Le secrétariat permanent du Cadre politique de gestion de la
crise du Centre (SP-CPGCC), tient depuis hier au Centre de formation des
collectivités territoriales (CFCT), l’atelier de validation de la stratégie de
stabilisation des régions du Centre et son plan d’action 2022-2024.
La
rencontre regroupe une centaine de participants composés des gouverneurs des
cinq Régions constituant géographiquement le Centre du Mali à savoir
Mopti, Douentza, Bandiagara, Ségou et San, les représentants des ministères
membres du comité modulable du Cadre, des structures techniques, des
partenaires techniques et financiers (PTF) et faitières de la société civile,
etc.
La cérémonie d’ouverture a été présidée par le directeur de
cabinet du Premier ministre, Issiaka Ahmadou Singaré, en présence de l’adjointe
au représentant spécial du secrétaire général des Nations unies au Mali,
Daniella Kroslak. C’était également en présence du secrétaire permanent du
CPGCC, Dr Mohamed Lamine Haïdara et bien d’autres invités.
Institué par le décret n° 2019-0423/PM-RM du 19 juin 2019,
le CPGCC, qui est placé sous l’autorité du Premier ministre, a pour mission
essentielle d’assurer la coordination aux niveaux stratégique et politique de
l’ensemble des efforts de stabilisation du Centre.
À cet effet, il suit
l’évolution de la situation sécuritaire et humanitaire, jauge les indicateurs
de stabilité pour en déduire la dynamique d’ensemble et le chemin parcouru.

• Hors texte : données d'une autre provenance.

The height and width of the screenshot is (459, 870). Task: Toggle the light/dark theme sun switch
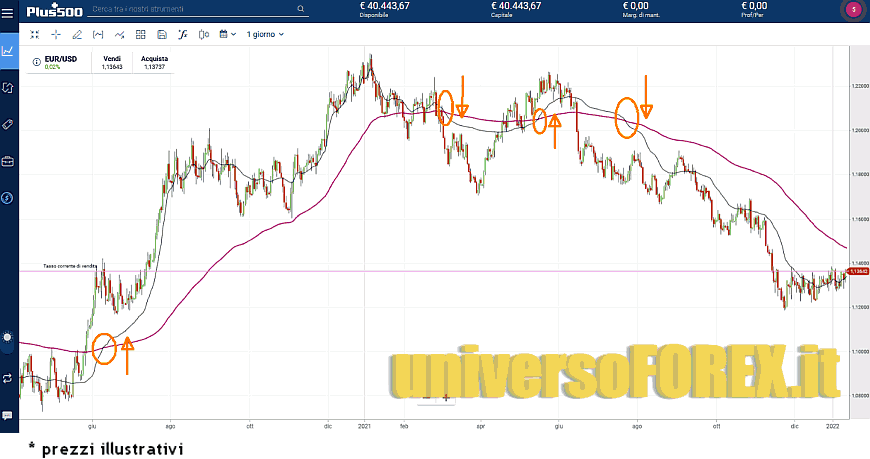click(x=8, y=336)
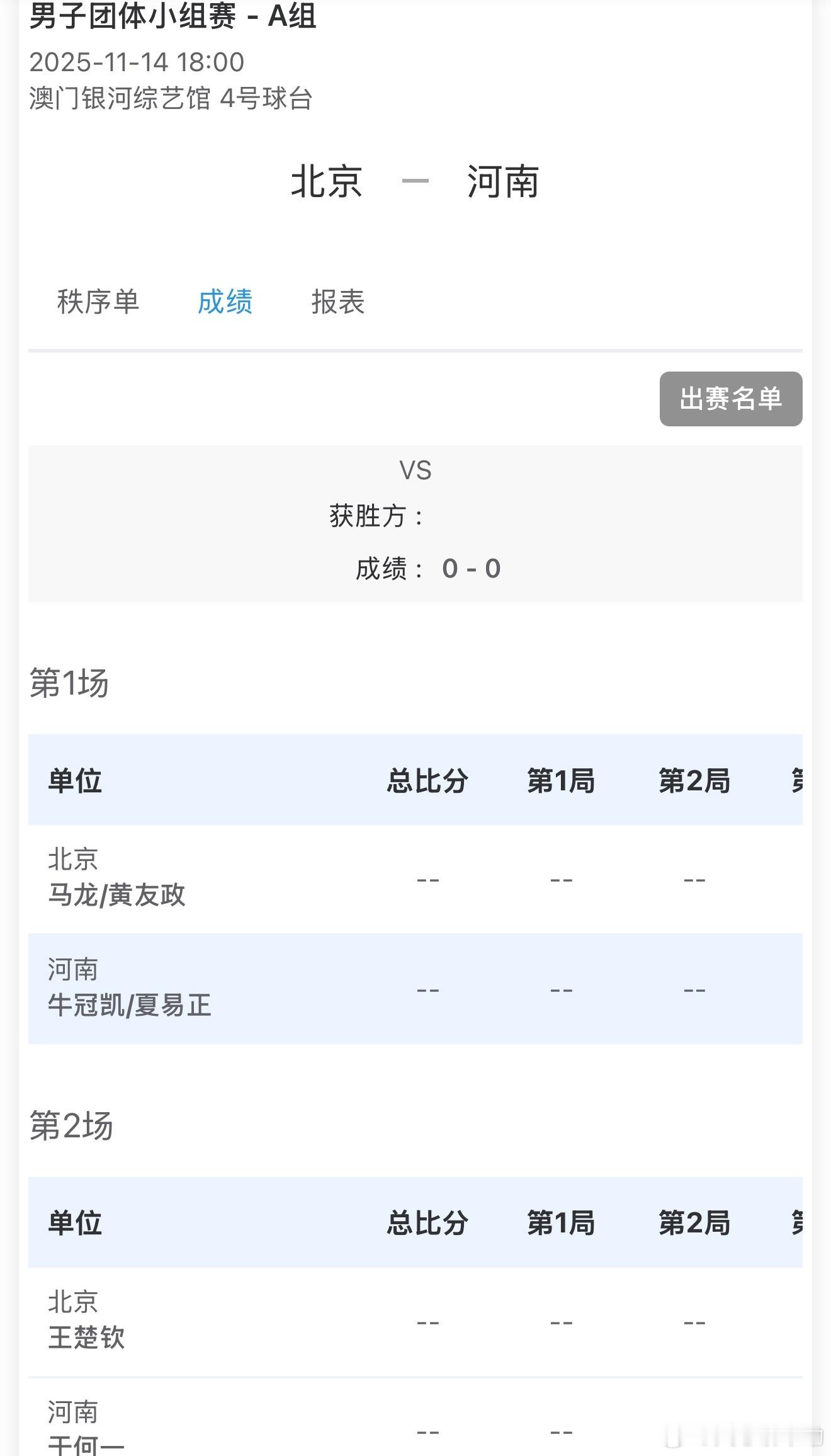Select the 牛冠凯/夏易正 doubles row
The width and height of the screenshot is (831, 1456).
click(130, 1005)
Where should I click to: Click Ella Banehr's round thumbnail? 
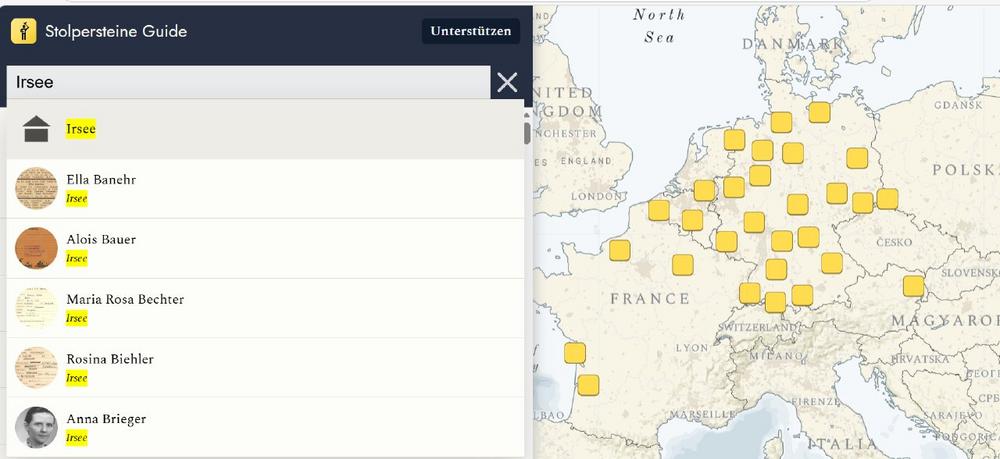(x=36, y=188)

En
outre, la structure émet des orientations pour la suite de l’action de l’État.
Le directeur de cabinet du Premier ministre a rappelé que
depuis 2016, les régions du Centre de notre pays subissent de plein fouet les
conséquences de l’insécurité qui s’est emparée du Septentrion, causant une
grande désolation économique et sociale. Selon Issiaka Ahmadou Singaré, cette
insécurité, en plus de la violence qui la caractérise, a provoqué l’érosion et
l’effritement du lien social, remettant ainsi en cause les principes de
tolérance, de cohésion et de solidarité. Des valeurs qui, jusqu’ici, ont fait
le socle du Mali en tant que nation multiséculaire.
Aujourd’hui, la résolution de cette crise est au centre des
préoccupations majeures aussi bien au niveau des populations victimes que des
premiers responsables de l’État avec en tête, le président de la Transition, le
colonel Assimi Goïta, dont l’engagement pour la restauration de la paix et de
la sécurité dans tout le pays ne fait l’ombre d’aucun doute, a-t-il poursuivi.

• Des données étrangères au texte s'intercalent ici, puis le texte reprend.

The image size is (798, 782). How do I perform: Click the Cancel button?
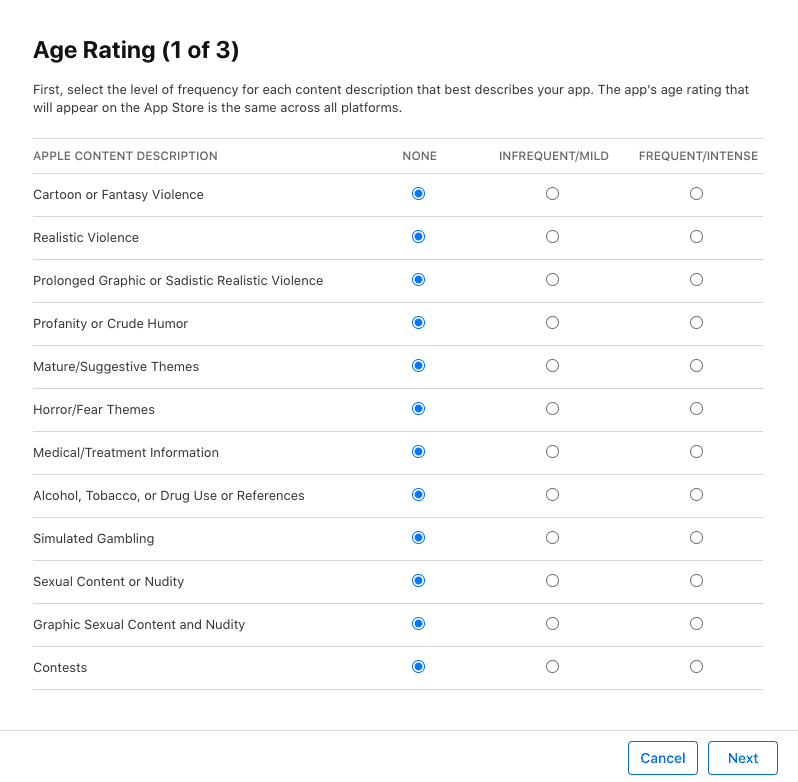663,758
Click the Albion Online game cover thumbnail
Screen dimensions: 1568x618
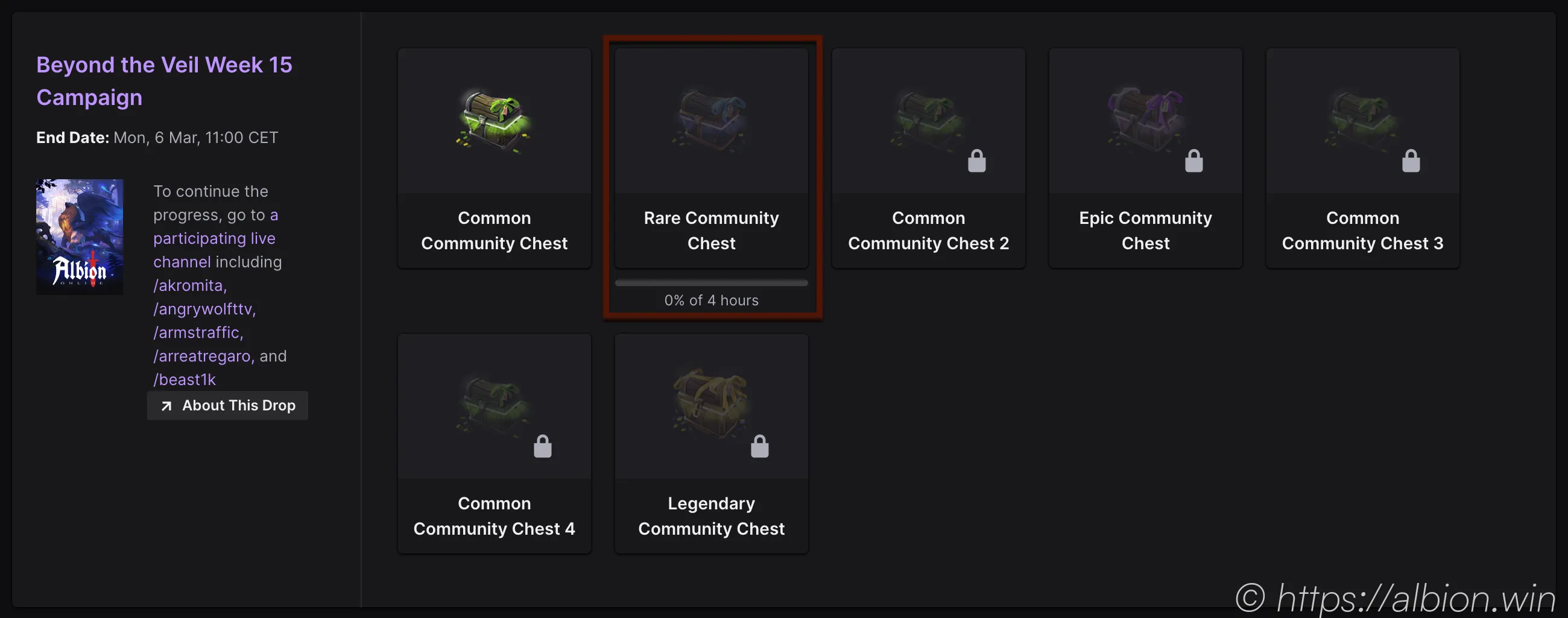[80, 236]
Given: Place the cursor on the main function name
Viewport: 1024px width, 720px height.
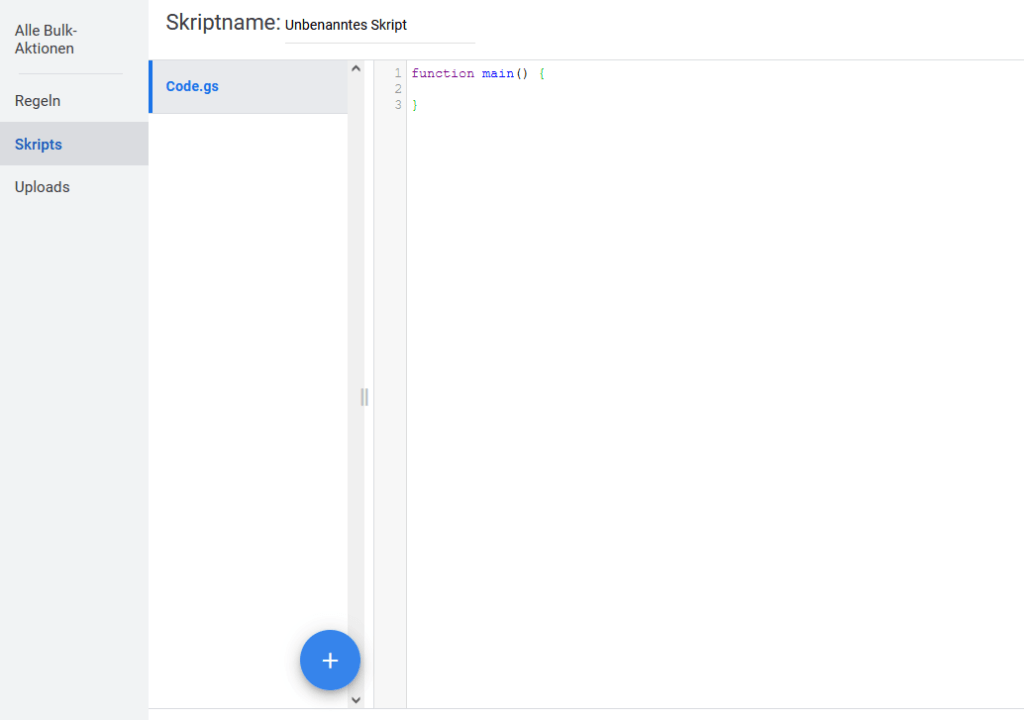Looking at the screenshot, I should tap(497, 74).
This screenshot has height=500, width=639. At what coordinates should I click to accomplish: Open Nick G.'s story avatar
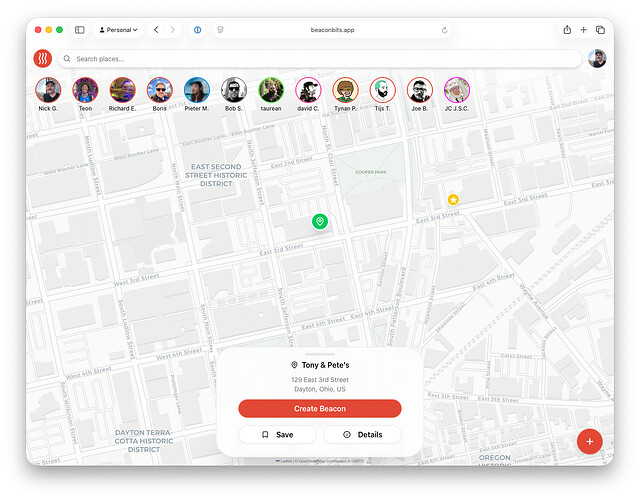click(48, 90)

Issiaka Ahmadou Singaré a rappelé que la résolution 2584
(2021) du Conseil de sécurité des Nations unies a prolongé le mandat de Minusma
jusqu’en fin juin 2022 avec deux priorités stratégiques. Il s’agit de l’appui à
la mise en œuvre de l’Accord pour paix et la réconciliation issu du processus
d’Alger, et l’amélioration continue de l’accompagnement aux autorités maliennes
et aux populations locales pour la stabilisation des régions du Centre.
C’est
pourquoi les produits issus de cet atelier « feront l’objet d’une
adoption formelle par la prochaine réunion du Cadre politique, sous la
présidence du Premier ministre, avant d’être soumis au Conseil de sécurité des
Nations unies», a annoncé Issiaka Ahmadou Singaré.
En plus de la validation de la stratégie de stabilisation des régions du Centre et son plan d’action pour 2022-2024, la rencontre vise aussi à élaborer le plan d’actions global et budgétisé sur la base des plans d’actions sectoriels.